→ Task instructions:
Starting with the line that contains "Where should I", repeat exactly every line through the last one in the records below, and leave out the pictures.

→ Dataset:
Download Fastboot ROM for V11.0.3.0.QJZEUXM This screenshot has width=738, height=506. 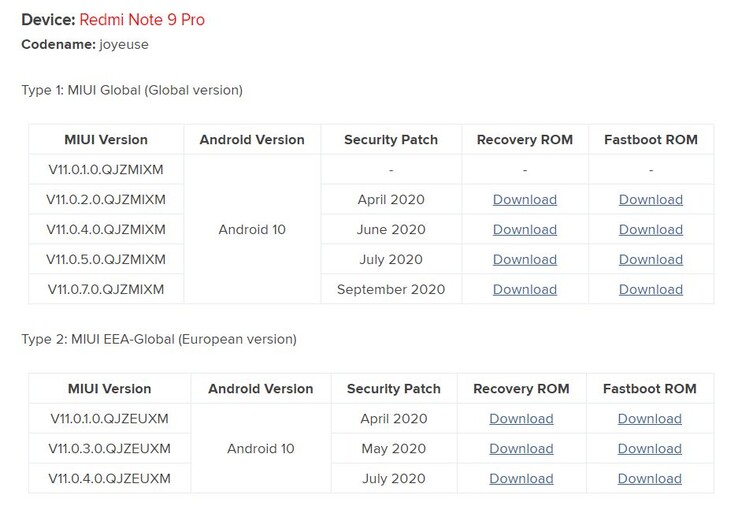click(x=650, y=449)
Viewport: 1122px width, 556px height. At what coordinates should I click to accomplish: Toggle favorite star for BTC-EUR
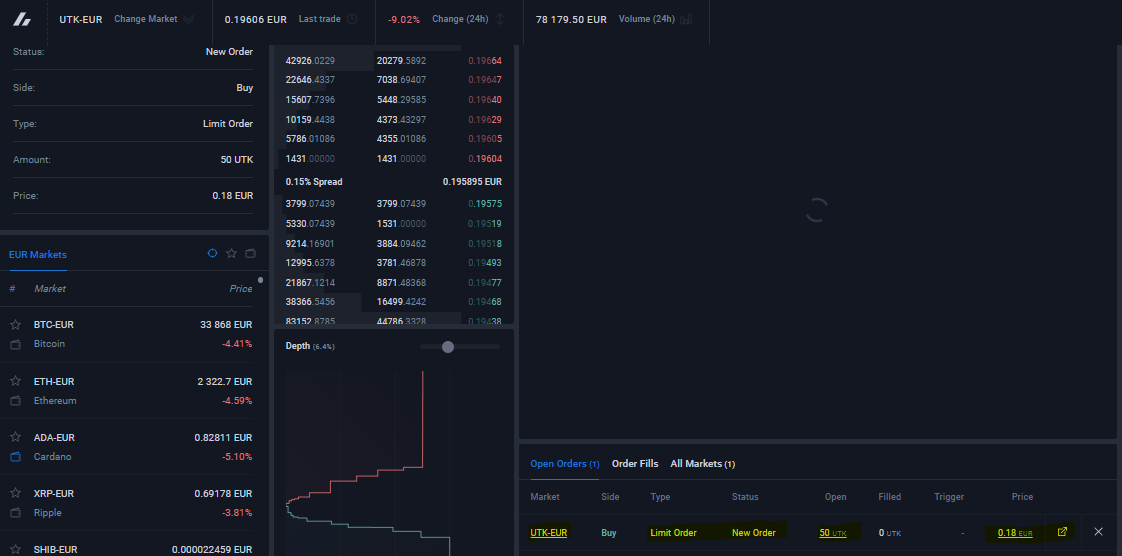15,325
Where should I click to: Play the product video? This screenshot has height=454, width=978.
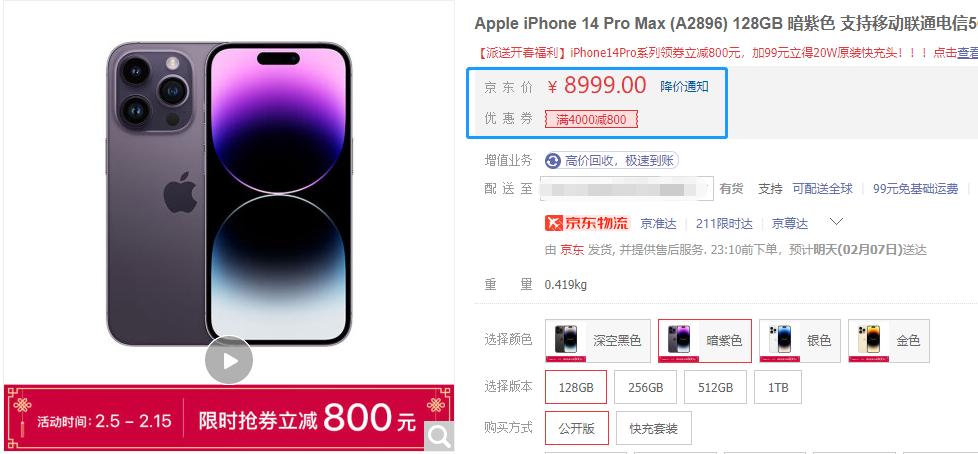coord(229,360)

→ Answer for this exercise:
Where should I click to: Play the product video? This screenshot has height=454, width=978.
coord(229,360)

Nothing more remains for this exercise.